Published: November 28, 2008

IF THERE were an Olympics for presumptuousness and haughtiness, the staff of the California Coastal Commission would win the Gold Medal every time.

Michael Phelps in Beijing, the 1927 Yankees, the 1995 Chicago Bulls and even the 1972 Miami Dolphins — none of them were as persistent, or as conceited, as the bureaucrats who sit in coastal commission offices in San Francisco and Santa Cruz, passing judgment on things which are none of their business and capriciously forcing local communities up and down the coast to do things which are just plain wrong.

The latest effort by the “experts” who collect paychecks from the coastal commission’s taxpayer-funded bank account could be the lamest of them all.

Almost two years ago, the Carmel City Council passed an ordinance that would grant a few minor exceptions to the town’s famously strict zoning code to facilitate the construction of low-cost apartments in town.

Of course, Carmel is one of the state’s most charming coastal villages. And it got that way, thank you very much, without the slightest bit of help or advice from any state bureaucrats. Even in recent years, while there have been increasing squabbles about development issues in town, they have all been within the confines of very strict limits. For example, when you hear people complaining about mini-mansions being built in town, they are referring to 1,800-square-foot houses on 4,000-square-foot lots — a limit which has been on the books for decades. And, while quite a few property owners have made use of the 1,800-square-foot limit, nobody is calling for it to be increased. Nobody.

Truly, the people of Carmel don’t need any out-of-towners telling them how precious their town is, or what they should do to protect it.

So when the city council decided that minor zoning exceptions were in order to help out low-income seniors, that decision should have been given great deference by anyone looking in from the outside. Since it was made after due deliberation by the elected representatives of the people who live in Carmel, the zoning exceptions should be presumed to be good for the town, and should only be overturned under extreme circumstances — for example, if it were discovered that the council members who voted for it were bribed.

But coastal commission planners don’t show deference to anybody.
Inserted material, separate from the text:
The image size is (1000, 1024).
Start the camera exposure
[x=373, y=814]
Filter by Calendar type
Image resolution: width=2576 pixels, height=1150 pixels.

When they look at the “coastal zone,” they see a vast plantation of which they are the unquestioned master.

So when the city’s proposed ordinance on affordable housing reached their desks, they looked it over and asked themselves, “Do WE think this is a good idea?” And then, without any logical justification whatsoever, they rendered their answer: No. From on high came word that slightly loosening the building standards for the sake of affordable housing would be a threat to Carmel’s “character ....” As if coastal commission planners who live somewhere else have any idea what that is.

One word they understand perfectly is the word “power.” The city council has been told to heel, which it will probably decide to do.

When will the Legislature put an end to this abuse?